Newberry re-elects Conrad, newly elects Marden
Published: Tuesday, April 9, 2013 at 8:27 p.m.
Last Modified: Tuesday, April 9, 2013 at 8:27 p.m.
NEWBERRY — In a city election that featured two incumbents, a former mayor and one newcomer, the voters of Newberry chose to mix the old with the new.
Mayor Bill Conrad was re-elected to a second term in his race against former mayor and longtime commissioner John Glanzer. Meanwhile, first-timer Tim Marden found success in his second City Commission campaign in as many years and was elected to his freshman term in city government over incumbent Commissioner Robert Fillyaw.
When the polls opened at 7 a.m. at the Newberry Fire Department on Northwest 250th Street, voters walked what Conrad calls "the gauntlet" to cast their ballots. Four tents — one for each candidate — were lined up in a row leading up to the fire station, so people could see and talk to the electoral hopefuls on their way to vote.
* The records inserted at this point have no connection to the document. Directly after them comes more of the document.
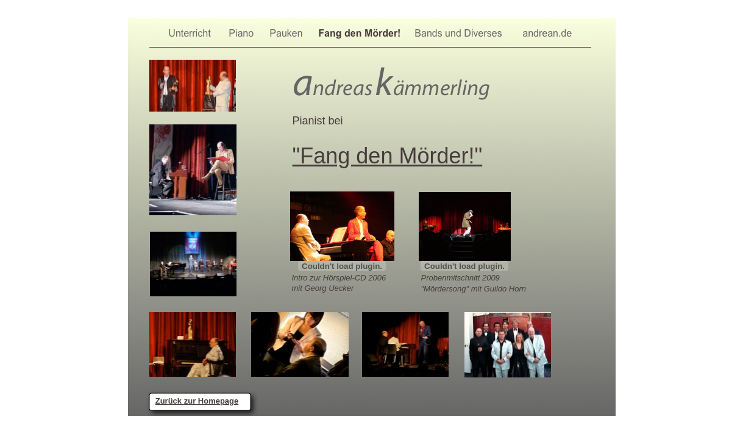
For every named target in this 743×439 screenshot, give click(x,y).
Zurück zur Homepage (197, 400)
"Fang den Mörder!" (388, 155)
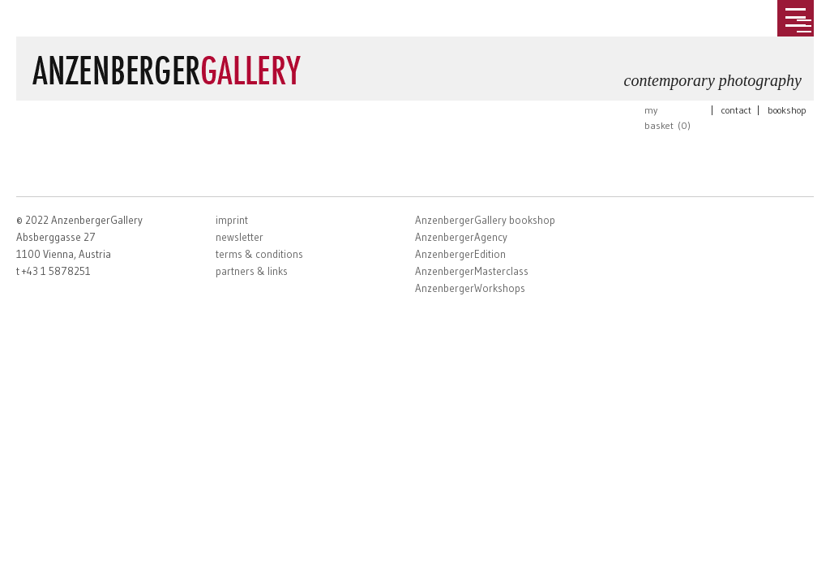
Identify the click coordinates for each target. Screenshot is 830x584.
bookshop (787, 110)
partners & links (252, 270)
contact (736, 110)
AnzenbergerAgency (461, 236)
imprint (232, 219)
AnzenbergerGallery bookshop (485, 219)
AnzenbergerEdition (460, 253)
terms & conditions (259, 253)
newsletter (239, 236)
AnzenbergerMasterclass (471, 270)
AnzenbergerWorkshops (470, 287)
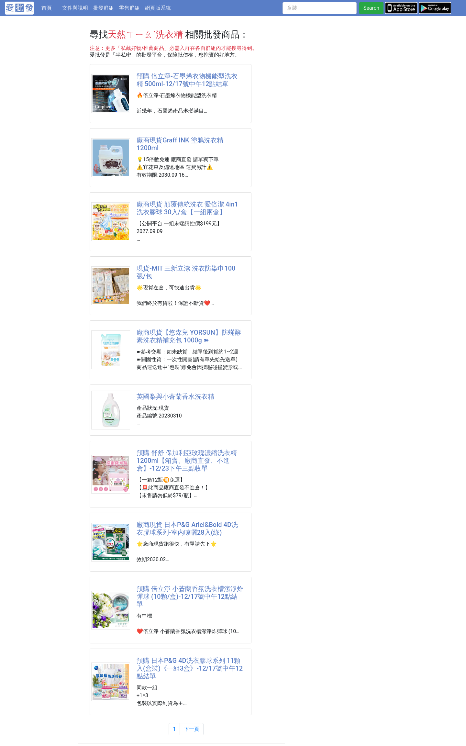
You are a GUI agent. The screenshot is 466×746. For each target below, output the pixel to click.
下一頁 (191, 729)
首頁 (50, 7)
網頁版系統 (158, 8)
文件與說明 (75, 8)
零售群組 (129, 8)
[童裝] (320, 8)
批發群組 (103, 8)
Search (371, 8)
Conrad's grandson Henry — clad in a "Vote for my papa" shirt — played behind the tent with Tonka trucks and a T-ball set, while Fillyaw and his family had mini powdered donuts and other snacks laid out beneath theirs.
The Fillyaw family all wore personalized T-shirts with "Team Fillyaw" across the back in red. Fillyaw's shirt read "Vote for me," while his wife's proclaimed "Vote for my hubby."
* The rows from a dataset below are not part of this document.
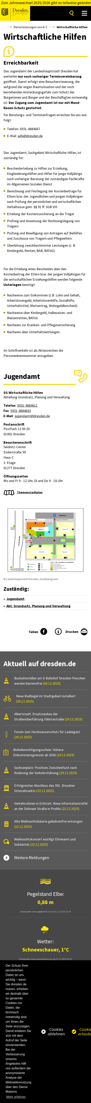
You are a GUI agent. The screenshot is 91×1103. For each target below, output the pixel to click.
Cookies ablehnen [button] (56, 1031)
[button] (84, 13)
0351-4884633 (20, 410)
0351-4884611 (27, 405)
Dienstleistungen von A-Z (30, 27)
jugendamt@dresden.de (32, 416)
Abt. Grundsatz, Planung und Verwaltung (38, 606)
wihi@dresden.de (30, 136)
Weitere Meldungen (31, 857)
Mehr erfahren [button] (16, 1097)
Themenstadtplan (29, 492)
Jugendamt (15, 599)
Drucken (72, 631)
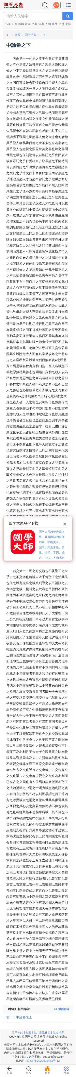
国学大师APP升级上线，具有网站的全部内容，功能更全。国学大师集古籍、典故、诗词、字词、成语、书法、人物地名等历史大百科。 (51, 547)
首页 (18, 34)
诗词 (28, 24)
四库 (14, 24)
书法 (68, 24)
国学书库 (30, 34)
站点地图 (58, 1032)
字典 (34, 24)
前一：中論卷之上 (19, 1017)
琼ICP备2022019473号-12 (43, 1060)
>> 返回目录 (62, 1009)
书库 (8, 24)
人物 (48, 24)
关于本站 (17, 1032)
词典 (41, 24)
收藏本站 (31, 1032)
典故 (55, 24)
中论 (43, 34)
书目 (61, 24)
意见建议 (44, 1032)
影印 (21, 24)
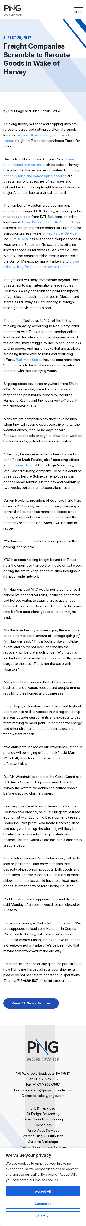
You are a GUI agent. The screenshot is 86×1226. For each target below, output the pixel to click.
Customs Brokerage (43, 1142)
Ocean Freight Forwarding (43, 1119)
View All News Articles (31, 1003)
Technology (43, 1125)
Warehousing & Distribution (43, 1136)
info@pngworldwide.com (53, 1090)
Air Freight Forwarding (43, 1114)
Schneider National (22, 465)
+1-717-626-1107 (46, 1079)
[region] (43, 1187)
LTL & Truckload (43, 1108)
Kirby (7, 706)
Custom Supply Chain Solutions (43, 1147)
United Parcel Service (59, 233)
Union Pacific (32, 222)
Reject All (43, 1216)
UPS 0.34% (20, 239)
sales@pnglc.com (51, 1096)
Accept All (43, 1191)
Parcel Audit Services (43, 1130)
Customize (43, 1204)
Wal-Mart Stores (29, 359)
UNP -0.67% (64, 222)
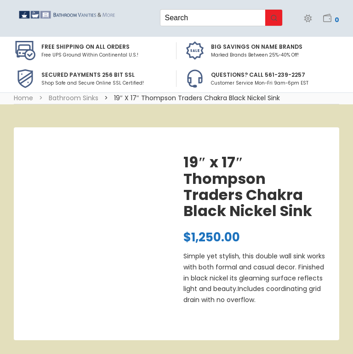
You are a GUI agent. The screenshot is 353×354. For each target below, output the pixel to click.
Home (23, 98)
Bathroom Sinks (73, 98)
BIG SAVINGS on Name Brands (256, 47)
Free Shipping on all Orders (85, 47)
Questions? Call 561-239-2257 (258, 75)
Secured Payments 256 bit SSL (88, 75)
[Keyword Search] (213, 18)
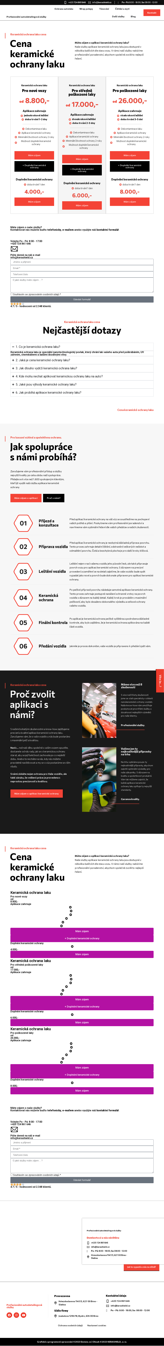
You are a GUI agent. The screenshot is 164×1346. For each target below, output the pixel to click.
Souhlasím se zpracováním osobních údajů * (37, 294)
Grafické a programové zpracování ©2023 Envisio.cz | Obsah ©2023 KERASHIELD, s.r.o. (82, 1342)
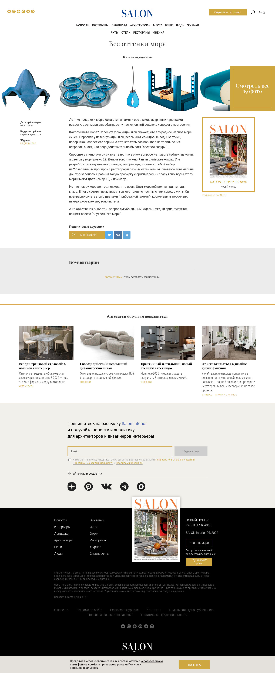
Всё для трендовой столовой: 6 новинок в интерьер (42, 366)
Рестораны (141, 32)
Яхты (115, 32)
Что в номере (199, 543)
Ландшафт (119, 25)
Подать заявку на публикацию (191, 610)
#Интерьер (207, 395)
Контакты (154, 610)
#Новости (85, 382)
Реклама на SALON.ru (214, 195)
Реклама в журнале (124, 610)
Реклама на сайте (89, 610)
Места (157, 25)
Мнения (158, 32)
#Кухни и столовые (226, 395)
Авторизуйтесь (113, 277)
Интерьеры (100, 25)
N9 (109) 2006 (28, 143)
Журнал (193, 25)
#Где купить (26, 386)
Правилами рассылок (129, 463)
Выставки (97, 520)
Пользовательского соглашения (175, 459)
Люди (180, 25)
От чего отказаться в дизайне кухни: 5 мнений (224, 366)
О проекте (61, 610)
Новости (82, 25)
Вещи (169, 25)
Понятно (194, 664)
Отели (125, 32)
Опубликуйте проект (227, 12)
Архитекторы (140, 25)
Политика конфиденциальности (164, 615)
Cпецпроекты (99, 553)
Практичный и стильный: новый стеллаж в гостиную (166, 366)
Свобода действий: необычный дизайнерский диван (104, 366)
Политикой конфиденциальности (93, 463)
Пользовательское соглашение (110, 615)
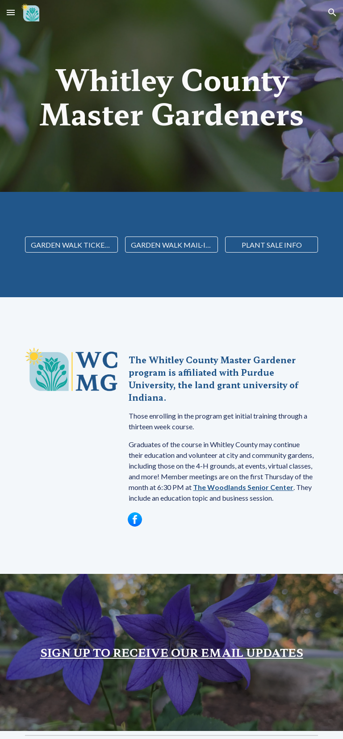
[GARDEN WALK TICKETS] (71, 244)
Voter turnout was light from the morning through the early afternoon, Fillyaw said. But it picked up later on, with a final voter turnout of 22.6 percent. Turnout for city elections tends to be lower than for others.
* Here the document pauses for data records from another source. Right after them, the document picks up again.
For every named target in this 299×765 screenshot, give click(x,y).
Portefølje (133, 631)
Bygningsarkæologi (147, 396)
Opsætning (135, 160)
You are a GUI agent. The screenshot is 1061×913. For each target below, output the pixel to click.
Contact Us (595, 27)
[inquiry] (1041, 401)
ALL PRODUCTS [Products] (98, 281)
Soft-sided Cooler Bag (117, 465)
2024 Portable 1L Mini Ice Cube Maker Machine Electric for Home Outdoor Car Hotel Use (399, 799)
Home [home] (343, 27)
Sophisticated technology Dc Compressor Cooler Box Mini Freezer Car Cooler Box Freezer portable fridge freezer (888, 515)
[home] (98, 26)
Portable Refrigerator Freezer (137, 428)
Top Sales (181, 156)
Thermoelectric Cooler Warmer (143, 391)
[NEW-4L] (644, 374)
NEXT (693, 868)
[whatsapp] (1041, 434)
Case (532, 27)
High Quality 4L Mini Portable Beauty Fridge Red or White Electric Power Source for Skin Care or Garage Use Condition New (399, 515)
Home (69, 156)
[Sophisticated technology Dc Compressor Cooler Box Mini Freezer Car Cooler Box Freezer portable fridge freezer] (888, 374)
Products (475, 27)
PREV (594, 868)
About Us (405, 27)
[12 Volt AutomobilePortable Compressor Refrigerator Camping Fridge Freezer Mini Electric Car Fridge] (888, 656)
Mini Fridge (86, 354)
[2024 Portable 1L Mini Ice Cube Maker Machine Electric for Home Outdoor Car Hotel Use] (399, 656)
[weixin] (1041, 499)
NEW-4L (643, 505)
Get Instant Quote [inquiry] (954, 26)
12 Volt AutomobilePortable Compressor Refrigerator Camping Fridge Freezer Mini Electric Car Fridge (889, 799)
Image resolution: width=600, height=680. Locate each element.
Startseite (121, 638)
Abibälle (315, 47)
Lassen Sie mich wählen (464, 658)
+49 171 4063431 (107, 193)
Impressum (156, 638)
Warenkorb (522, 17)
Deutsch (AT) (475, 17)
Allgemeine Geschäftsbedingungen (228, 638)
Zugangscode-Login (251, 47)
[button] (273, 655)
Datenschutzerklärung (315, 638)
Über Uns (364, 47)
After polls closed at 7 p.m., the candidates tore down their tents and packed campaign signs into cars as they waited to hear the results. Clusters of people chatted outside the fire station while poll workers inside the garage verified their final tallies.
People began to inch toward the entrance to the garage as it became clear the announcement of the winners was close. Everyone scooted up there when Judy Lewis, clerk of the election board, walked outside to present the results of each race.
She started with the mayoral competition: 520 votes for Conrad versus 261 for Glanzer. Then she announced Marden as the winning commissioner, with 446 votes to Fillyaw's 331.
Conrad won by a wider margin than Marden did, with 66.5 percent of the vote compared to Marden's 57.4 percent.
Once the results were announced, Fillyaw shook hands with Marden. Then the opponents clasped each other on the back in a one-armed hug.
Both winners were engulfed in a string of hugs from family and friends in front of the fire station.
"I'm excited for myself, but I'm more excited for Newberry," Marden said. "It's a vote of confidence, and I don't take that lightly whatsoever."
Marden got out into Newberry and talked to many voters before the election, which he said enlightened him on the concerns they have for the city moving forward.
Conrad summed up his reaction to being re-elected clearly but simply: "Feels wonderful."
He said the election results were a message from the people of Newberry that they want to continue in the town's current direction, in terms of developing its reputation as a sports tourism destination, but want to see a more balanced budget.
He campaigned on returning the city to a fiscal balance by addressing the debt it has accrued in recent years, while Marden made it clear to voters he plans to tighten the city's budgetary belt and shift its financial focus toward Newberry's needs more than its wants.
Friends and family who helped out on Election Day were there Tuesday evening to congratulate and console their respective candidates.
Christina Stainfield and her 18-year-old daughter, Charlene, spent a few hours holding signs for Marden, their neighbor, on Tuesday. Charlene said she could tell Marden wasn't just politicking when he talked to her about his campaign, but was having a real conversation.
Christina commended his desire to focus on the city's needs instead of its wants.
"And that's what Tim is about," she said. "He's about ‘Do you need it?' "
Rocky Voglio, a Newberry resident who used to run a barbecue restaurant in town, said he got to know Fillyaw, for whom he voted, well because Fillyaw and his family were regulars at his restaurant.
When the polls were still open, he said that any of the candidates would likely do a good job. But in the end, he pointed out, "You've got to pick someone."